TAP 1.0: Substantive comments.

Wed Jul 15 12:44:38 PDT 2009

This message brings up a few issues I see in the actual TAP 
specification.  Editorial comments on the presentation in the current 
document will be addressed elsewhere.  I appreciate all the work that 
went into the standard.  Many thanks to the authors.

	Tom McGlynn

1. I'm slightly concerned about the inflexibility of the URL structure 
that is required for the sync/async and the asynchronous UWS hierarchy.
I can imagine that services wishing to treat these differently and while 
I suppose redirects might address this is seems a little rigid.  E.g., I 
might want to have the async requests handled by an entirely different 
server.

2. The in-line table upload feature uses the element name (e.g., as 
specified in the <INPUT type=file name=xxx>)  as the name of the table 
but describes this outside the regular parameter discussion.  Thus there 
is no restriction on having table names which might conflict with 
existing parameter names, e.g., request or query.  However I think this 
would cause problems with typical libraries that interpret CGI 
parameters.  [E.g., I can't see how Perl's CGI library would handle it 
if the user had both a text element named REQUEST and a file upload 
element named REQUEST.]

We should (imho) treat in-line uploads like all other parameters and 
define a parameter namespace for uploaded in-line tables.  E.g. the name 
of the parameter is 'upload:xxxx', where xxxx is the name of the table. 
  (Any kind of prefix and separator would be fine, I'm just using the 
first that comes to mind).  If this namespace (e.g., 'upload:' in my 
example) is reserved for file uploads, then the protocol can allow 
in-line uploads using the standard POST encoding -- or even for tiny 
'files' in GET requests.  The relationship between the TAP protocol and 
HTTP is much simpler.  We have keywords and values and that's the only 
thing we need to know.  TAP is completely independent of the encoding used.

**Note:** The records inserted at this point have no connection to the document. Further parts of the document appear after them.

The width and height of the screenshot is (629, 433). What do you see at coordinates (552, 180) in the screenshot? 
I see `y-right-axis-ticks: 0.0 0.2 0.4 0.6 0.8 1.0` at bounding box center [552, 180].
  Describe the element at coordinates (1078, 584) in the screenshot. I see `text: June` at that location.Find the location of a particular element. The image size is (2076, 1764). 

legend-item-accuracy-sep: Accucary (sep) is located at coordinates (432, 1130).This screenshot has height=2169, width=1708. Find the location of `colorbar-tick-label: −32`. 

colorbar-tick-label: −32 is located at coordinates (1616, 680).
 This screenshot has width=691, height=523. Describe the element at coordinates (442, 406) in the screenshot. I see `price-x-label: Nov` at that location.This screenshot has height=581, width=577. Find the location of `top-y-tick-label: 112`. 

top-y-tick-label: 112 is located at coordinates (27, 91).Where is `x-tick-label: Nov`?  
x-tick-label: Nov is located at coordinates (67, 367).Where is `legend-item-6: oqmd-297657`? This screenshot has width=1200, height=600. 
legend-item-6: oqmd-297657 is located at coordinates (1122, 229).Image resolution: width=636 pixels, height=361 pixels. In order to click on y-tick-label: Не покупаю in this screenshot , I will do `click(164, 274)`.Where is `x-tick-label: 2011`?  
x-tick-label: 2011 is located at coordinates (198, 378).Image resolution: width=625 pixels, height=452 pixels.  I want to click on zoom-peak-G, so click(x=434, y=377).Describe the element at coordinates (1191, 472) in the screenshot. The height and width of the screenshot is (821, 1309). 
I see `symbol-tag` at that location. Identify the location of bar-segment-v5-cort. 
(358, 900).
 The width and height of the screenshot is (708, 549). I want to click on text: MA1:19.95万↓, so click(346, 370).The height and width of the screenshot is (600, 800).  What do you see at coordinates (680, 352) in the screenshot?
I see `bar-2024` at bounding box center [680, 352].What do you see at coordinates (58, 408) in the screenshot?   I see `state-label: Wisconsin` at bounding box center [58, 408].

I think this precludes name clashes, simplifies the interface and makes 
it a little more powerful.  E.g., using a GET to upload a table will 
usually be a toy, but it would make it easy to make a little tester URL 
that could be accessed directly from a web page.  Using POST without the 
multipart-mime encoding, makes it easier to pass data script to script a 
la the NVO portal and could be quite useful.

This is also more extensible in the future.  E.g., right now all file 
uploads are required to be tables.  Someday we might want to upload 
files for other purposes, e.g., some kind of authentication, a 
customization file, ... If this suggestion is adopted we can specify 
other name spaces for those purposes as and when they arise in either 
TAP or in the the language documents.

3. I'm not sure I understand what the protocol is saying in general 
about the HTTP status codes and requests.  E.g., if I do an asynchronous 
call and I get a redirect, should I expect to get a 303 next?  Is that 
legal?  This may be more editorial, but I think this area should be 
parsed out a little more.

4. Caching and getAvailability seem to bad things to have together. 
Should the protocol explicitly forbid GET based getAvailability requests?

5. Returning a single result.

I'm sympathetic to Francois' comments here, but opening up the 
possibility of multi-resource VOTables may substantially increase the 
complexity of TAP clients.  Would we allow resources within resources as 
well?  It's a little hard to know where to end.

A middle path might be possible though...

I believe that internally Vizier queries a master 'table' [in quotes 
since I'm not sure this it is at all relational] where it finds tables 
with potential matches and then queries only those tables with matches.

E.g., a URL like:

http://vizier.u-strasbg.fr/viz-bin/votable?-meta&-c=287.5%2b2.05&-c.r=5

returns a VOTable listing only the the tables which have data within 
some radius (5" I think) of 287.5,2.05.  This query does not actually 
query these tables, but just gave metadata about the query.  It's not 
organized as a TAP result might be -- it puts each
table in a separate RESOURCE, but it would seem pretty easy to expose 
something similar as a TAP service which returned a VOTable with a 
single resource and table.  Clients could either present the 
intermediate results to users so they could select tables of interest, 
or go ahead and query Vizier for the matching tables, recapitulating 
what Vizier does internally.

The inventory service at IRSA also does this and internally the HEASARC 
has a similar capability.

Some time ago there was considerable discussion of 'inventory' services 
as a standard protocol at least within the NVO, perhaps that should be 
revived more generally.

6. The protocol doesn't address corner cases and errors very well. E.g., 
the issue above with regard to upload names with the same name as a 
parameter  What are the valid characters for a table name? What happens 
if invalid characters are given?  It's worth trying to standardize at 
least some of the common errors.  Having services fail consistently is 
really nice.  E.g., repeated parameters are forbidden but the behavior 
is undefined.  It would be better to have it fail in some specified way.